Supplied entries |

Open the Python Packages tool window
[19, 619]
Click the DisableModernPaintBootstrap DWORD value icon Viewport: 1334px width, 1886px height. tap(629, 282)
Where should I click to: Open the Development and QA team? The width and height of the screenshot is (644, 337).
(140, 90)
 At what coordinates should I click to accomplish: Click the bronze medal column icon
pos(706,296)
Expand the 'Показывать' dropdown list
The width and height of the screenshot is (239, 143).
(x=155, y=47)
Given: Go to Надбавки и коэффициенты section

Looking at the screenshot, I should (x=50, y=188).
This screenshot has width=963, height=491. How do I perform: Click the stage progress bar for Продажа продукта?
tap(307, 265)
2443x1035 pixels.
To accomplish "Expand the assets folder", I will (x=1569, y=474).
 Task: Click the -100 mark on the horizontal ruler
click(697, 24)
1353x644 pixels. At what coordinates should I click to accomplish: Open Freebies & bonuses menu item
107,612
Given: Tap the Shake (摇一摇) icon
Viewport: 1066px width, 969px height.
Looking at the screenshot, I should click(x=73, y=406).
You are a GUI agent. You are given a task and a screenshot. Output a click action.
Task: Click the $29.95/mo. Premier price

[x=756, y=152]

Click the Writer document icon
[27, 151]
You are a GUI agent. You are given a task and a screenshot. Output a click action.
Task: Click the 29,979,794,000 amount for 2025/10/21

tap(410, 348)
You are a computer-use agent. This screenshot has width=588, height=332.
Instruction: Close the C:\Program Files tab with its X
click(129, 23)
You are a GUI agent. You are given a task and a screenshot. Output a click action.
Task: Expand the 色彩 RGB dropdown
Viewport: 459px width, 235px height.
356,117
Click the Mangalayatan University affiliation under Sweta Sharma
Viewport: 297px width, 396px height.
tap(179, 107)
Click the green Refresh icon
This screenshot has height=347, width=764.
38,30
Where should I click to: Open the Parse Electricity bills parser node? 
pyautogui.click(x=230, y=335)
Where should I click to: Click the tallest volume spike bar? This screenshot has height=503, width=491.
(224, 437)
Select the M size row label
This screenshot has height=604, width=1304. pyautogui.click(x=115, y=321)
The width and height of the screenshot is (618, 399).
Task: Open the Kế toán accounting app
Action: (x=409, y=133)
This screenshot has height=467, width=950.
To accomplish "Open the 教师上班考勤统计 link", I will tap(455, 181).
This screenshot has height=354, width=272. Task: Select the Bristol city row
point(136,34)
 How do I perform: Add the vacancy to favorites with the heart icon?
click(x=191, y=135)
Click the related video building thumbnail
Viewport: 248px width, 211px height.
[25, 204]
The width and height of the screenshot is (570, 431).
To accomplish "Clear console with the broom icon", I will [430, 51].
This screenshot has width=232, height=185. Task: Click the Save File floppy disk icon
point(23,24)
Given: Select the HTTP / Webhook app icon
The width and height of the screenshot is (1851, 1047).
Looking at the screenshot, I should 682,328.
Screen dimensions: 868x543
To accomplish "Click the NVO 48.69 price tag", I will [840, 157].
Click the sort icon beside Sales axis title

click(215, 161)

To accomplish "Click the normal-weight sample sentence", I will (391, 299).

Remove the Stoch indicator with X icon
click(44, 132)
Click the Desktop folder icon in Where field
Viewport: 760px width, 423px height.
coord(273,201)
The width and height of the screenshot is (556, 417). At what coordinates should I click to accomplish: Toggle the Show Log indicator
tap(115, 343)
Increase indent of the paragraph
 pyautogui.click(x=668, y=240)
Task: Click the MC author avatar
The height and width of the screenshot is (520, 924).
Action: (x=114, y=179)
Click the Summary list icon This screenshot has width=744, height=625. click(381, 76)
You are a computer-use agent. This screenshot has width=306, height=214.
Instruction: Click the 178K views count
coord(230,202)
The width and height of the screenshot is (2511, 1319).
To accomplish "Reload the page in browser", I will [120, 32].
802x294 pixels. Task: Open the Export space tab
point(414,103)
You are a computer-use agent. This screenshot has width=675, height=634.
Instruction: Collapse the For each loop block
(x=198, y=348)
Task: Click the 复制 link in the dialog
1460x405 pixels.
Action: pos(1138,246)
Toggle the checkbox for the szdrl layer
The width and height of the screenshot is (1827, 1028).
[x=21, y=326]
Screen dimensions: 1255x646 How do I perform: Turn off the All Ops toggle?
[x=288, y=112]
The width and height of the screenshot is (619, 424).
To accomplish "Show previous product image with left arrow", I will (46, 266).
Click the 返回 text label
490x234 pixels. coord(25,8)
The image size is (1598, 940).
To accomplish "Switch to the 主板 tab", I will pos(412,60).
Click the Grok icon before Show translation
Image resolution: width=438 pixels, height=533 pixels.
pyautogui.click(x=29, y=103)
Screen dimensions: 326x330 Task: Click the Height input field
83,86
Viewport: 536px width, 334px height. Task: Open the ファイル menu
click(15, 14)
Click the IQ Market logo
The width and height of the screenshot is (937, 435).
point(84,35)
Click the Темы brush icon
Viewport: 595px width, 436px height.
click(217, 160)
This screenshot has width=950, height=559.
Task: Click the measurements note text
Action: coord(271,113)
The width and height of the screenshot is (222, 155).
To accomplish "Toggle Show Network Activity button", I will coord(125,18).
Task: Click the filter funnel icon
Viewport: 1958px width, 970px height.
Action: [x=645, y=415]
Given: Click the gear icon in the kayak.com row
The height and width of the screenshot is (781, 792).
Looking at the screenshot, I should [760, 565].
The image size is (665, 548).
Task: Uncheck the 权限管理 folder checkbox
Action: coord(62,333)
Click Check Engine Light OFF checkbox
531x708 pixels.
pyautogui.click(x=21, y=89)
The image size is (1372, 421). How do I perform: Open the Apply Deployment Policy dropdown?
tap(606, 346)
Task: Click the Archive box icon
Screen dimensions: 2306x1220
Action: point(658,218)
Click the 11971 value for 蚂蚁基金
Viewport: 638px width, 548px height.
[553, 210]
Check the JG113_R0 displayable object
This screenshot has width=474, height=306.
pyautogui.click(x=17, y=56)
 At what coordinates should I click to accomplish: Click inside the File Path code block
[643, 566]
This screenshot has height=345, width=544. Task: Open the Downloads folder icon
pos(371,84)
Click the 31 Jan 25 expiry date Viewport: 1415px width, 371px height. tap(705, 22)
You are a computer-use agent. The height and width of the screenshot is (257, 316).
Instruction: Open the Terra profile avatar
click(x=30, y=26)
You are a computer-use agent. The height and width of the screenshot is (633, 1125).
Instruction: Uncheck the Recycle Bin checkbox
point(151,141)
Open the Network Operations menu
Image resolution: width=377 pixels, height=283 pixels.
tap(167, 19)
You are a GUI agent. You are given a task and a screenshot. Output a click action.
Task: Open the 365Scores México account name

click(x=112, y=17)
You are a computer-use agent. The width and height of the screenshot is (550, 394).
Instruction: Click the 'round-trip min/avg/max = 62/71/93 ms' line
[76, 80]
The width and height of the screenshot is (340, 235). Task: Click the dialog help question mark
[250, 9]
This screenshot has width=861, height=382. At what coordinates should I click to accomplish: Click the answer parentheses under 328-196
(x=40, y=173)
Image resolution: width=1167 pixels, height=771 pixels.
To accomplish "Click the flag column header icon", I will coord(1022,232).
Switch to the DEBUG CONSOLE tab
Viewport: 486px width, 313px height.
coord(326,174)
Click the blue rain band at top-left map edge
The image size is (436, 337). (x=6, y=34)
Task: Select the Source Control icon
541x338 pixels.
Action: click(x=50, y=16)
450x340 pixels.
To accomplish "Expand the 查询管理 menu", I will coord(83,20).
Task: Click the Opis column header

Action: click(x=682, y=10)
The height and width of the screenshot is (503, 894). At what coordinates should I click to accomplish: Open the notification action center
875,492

Exercise description |
Copy the listing above word for word, from the first line to the last.

Task answer |
Open the Python Packages tool window
[19, 619]
Click the DisableModernPaintBootstrap DWORD value icon Viewport: 1334px width, 1886px height. tap(629, 282)
Where should I click to: Open the Development and QA team? The width and height of the screenshot is (644, 337).
(140, 90)
 At what coordinates should I click to accomplish: Click the bronze medal column icon
pos(706,296)
Expand the 'Показывать' dropdown list
The width and height of the screenshot is (239, 143).
(x=155, y=47)
Given: Go to Надбавки и коэффициенты section

Looking at the screenshot, I should (x=50, y=188).
This screenshot has width=963, height=491. How do I perform: Click the stage progress bar for Продажа продукта?
tap(307, 265)
2443x1035 pixels.
To accomplish "Expand the assets folder", I will (x=1569, y=474).
 Task: Click the -100 mark on the horizontal ruler
click(697, 24)
1353x644 pixels. At what coordinates should I click to accomplish: Open Freebies & bonuses menu item
107,612
Given: Tap the Shake (摇一摇) icon
Viewport: 1066px width, 969px height.
Looking at the screenshot, I should click(x=73, y=406).
You are a GUI agent. You are given a task and a screenshot. Output a click action.
Task: Click the $29.95/mo. Premier price

[x=756, y=152]

Click the Writer document icon
[27, 151]
You are a GUI agent. You are given a task and a screenshot. Output a click action.
Task: Click the 29,979,794,000 amount for 2025/10/21

tap(410, 348)
You are a computer-use agent. This screenshot has width=588, height=332.
Instruction: Close the C:\Program Files tab with its X
click(129, 23)
You are a GUI agent. You are given a task and a screenshot. Output a click action.
Task: Expand the 色彩 RGB dropdown
Viewport: 459px width, 235px height.
356,117
Click the Mangalayatan University affiliation under Sweta Sharma
Viewport: 297px width, 396px height.
tap(179, 107)
Click the green Refresh icon
This screenshot has height=347, width=764.
38,30
Where should I click to: Open the Parse Electricity bills parser node? 
pyautogui.click(x=230, y=335)
Where should I click to: Click the tallest volume spike bar? This screenshot has height=503, width=491.
(224, 437)
Select the M size row label
This screenshot has height=604, width=1304. pyautogui.click(x=115, y=321)
The width and height of the screenshot is (618, 399).
Task: Open the Kế toán accounting app
Action: (x=409, y=133)
This screenshot has height=467, width=950.
To accomplish "Open the 教师上班考勤统计 link", I will tap(455, 181).
This screenshot has height=354, width=272. Task: Select the Bristol city row
point(136,34)
 How do I perform: Add the vacancy to favorites with the heart icon?
click(x=191, y=135)
Click the related video building thumbnail
Viewport: 248px width, 211px height.
[25, 204]
The width and height of the screenshot is (570, 431).
To accomplish "Clear console with the broom icon", I will [430, 51].
This screenshot has width=232, height=185. Task: Click the Save File floppy disk icon
point(23,24)
Given: Select the HTTP / Webhook app icon
The width and height of the screenshot is (1851, 1047).
Looking at the screenshot, I should 682,328.
Screen dimensions: 868x543
To accomplish "Click the NVO 48.69 price tag", I will [840, 157].
Click the sort icon beside Sales axis title

click(215, 161)

To accomplish "Click the normal-weight sample sentence", I will (391, 299).

Remove the Stoch indicator with X icon
click(44, 132)
Click the Desktop folder icon in Where field
Viewport: 760px width, 423px height.
coord(273,201)
The width and height of the screenshot is (556, 417). At what coordinates should I click to accomplish: Toggle the Show Log indicator
tap(115, 343)
Increase indent of the paragraph
 pyautogui.click(x=668, y=240)
Task: Click the MC author avatar
The height and width of the screenshot is (520, 924).
Action: (x=114, y=179)
Click the Summary list icon This screenshot has width=744, height=625. click(381, 76)
You are a computer-use agent. This screenshot has width=306, height=214.
Instruction: Click the 178K views count
coord(230,202)
The width and height of the screenshot is (2511, 1319).
To accomplish "Reload the page in browser", I will [120, 32].
802x294 pixels. Task: Open the Export space tab
point(414,103)
You are a computer-use agent. This screenshot has width=675, height=634.
Instruction: Collapse the For each loop block
(x=198, y=348)
Task: Click the 复制 link in the dialog
1460x405 pixels.
Action: pos(1138,246)
Toggle the checkbox for the szdrl layer
The width and height of the screenshot is (1827, 1028).
[x=21, y=326]
Screen dimensions: 1255x646 How do I perform: Turn off the All Ops toggle?
[x=288, y=112]
The width and height of the screenshot is (619, 424).
To accomplish "Show previous product image with left arrow", I will (46, 266).
Click the 返回 text label
490x234 pixels. coord(25,8)
The image size is (1598, 940).
To accomplish "Switch to the 主板 tab", I will pos(412,60).
Click the Grok icon before Show translation
Image resolution: width=438 pixels, height=533 pixels.
pyautogui.click(x=29, y=103)
Screen dimensions: 326x330 Task: Click the Height input field
83,86
Viewport: 536px width, 334px height. Task: Open the ファイル menu
click(15, 14)
Click the IQ Market logo
The width and height of the screenshot is (937, 435).
point(84,35)
Click the Темы brush icon
Viewport: 595px width, 436px height.
click(217, 160)
This screenshot has width=950, height=559.
Task: Click the measurements note text
Action: coord(271,113)
The width and height of the screenshot is (222, 155).
To accomplish "Toggle Show Network Activity button", I will coord(125,18).
Task: Click the filter funnel icon
Viewport: 1958px width, 970px height.
Action: [x=645, y=415]
Given: Click the gear icon in the kayak.com row
The height and width of the screenshot is (781, 792).
Looking at the screenshot, I should [760, 565].
The image size is (665, 548).
Task: Uncheck the 权限管理 folder checkbox
Action: coord(62,333)
Click Check Engine Light OFF checkbox
531x708 pixels.
pyautogui.click(x=21, y=89)
The image size is (1372, 421). How do I perform: Open the Apply Deployment Policy dropdown?
tap(606, 346)
Task: Click the Archive box icon
Screen dimensions: 2306x1220
Action: point(658,218)
Click the 11971 value for 蚂蚁基金
Viewport: 638px width, 548px height.
[553, 210]
Check the JG113_R0 displayable object
This screenshot has width=474, height=306.
pyautogui.click(x=17, y=56)
 At what coordinates should I click to accomplish: Click inside the File Path code block
[643, 566]
This screenshot has height=345, width=544. Task: Open the Downloads folder icon
pos(371,84)
Click the 31 Jan 25 expiry date Viewport: 1415px width, 371px height. tap(705, 22)
You are a computer-use agent. The height and width of the screenshot is (257, 316).
Instruction: Open the Terra profile avatar
click(x=30, y=26)
You are a computer-use agent. The height and width of the screenshot is (633, 1125).
Instruction: Uncheck the Recycle Bin checkbox
point(151,141)
Open the Network Operations menu
Image resolution: width=377 pixels, height=283 pixels.
tap(167, 19)
You are a GUI agent. You are given a task and a screenshot. Output a click action.
Task: Open the 365Scores México account name

click(x=112, y=17)
You are a computer-use agent. The width and height of the screenshot is (550, 394).
Instruction: Click the 'round-trip min/avg/max = 62/71/93 ms' line
[76, 80]
The width and height of the screenshot is (340, 235). Task: Click the dialog help question mark
[250, 9]
This screenshot has width=861, height=382. At what coordinates should I click to accomplish: Click the answer parentheses under 328-196
(x=40, y=173)
Image resolution: width=1167 pixels, height=771 pixels.
To accomplish "Click the flag column header icon", I will coord(1022,232).
Switch to the DEBUG CONSOLE tab
Viewport: 486px width, 313px height.
coord(326,174)
Click the blue rain band at top-left map edge
The image size is (436, 337). (x=6, y=34)
Task: Select the Source Control icon
541x338 pixels.
Action: click(x=50, y=16)
450x340 pixels.
To accomplish "Expand the 查询管理 menu", I will coord(83,20).
Task: Click the Opis column header

Action: click(x=682, y=10)
The height and width of the screenshot is (503, 894). At what coordinates should I click to accomplish: Open the notification action center
875,492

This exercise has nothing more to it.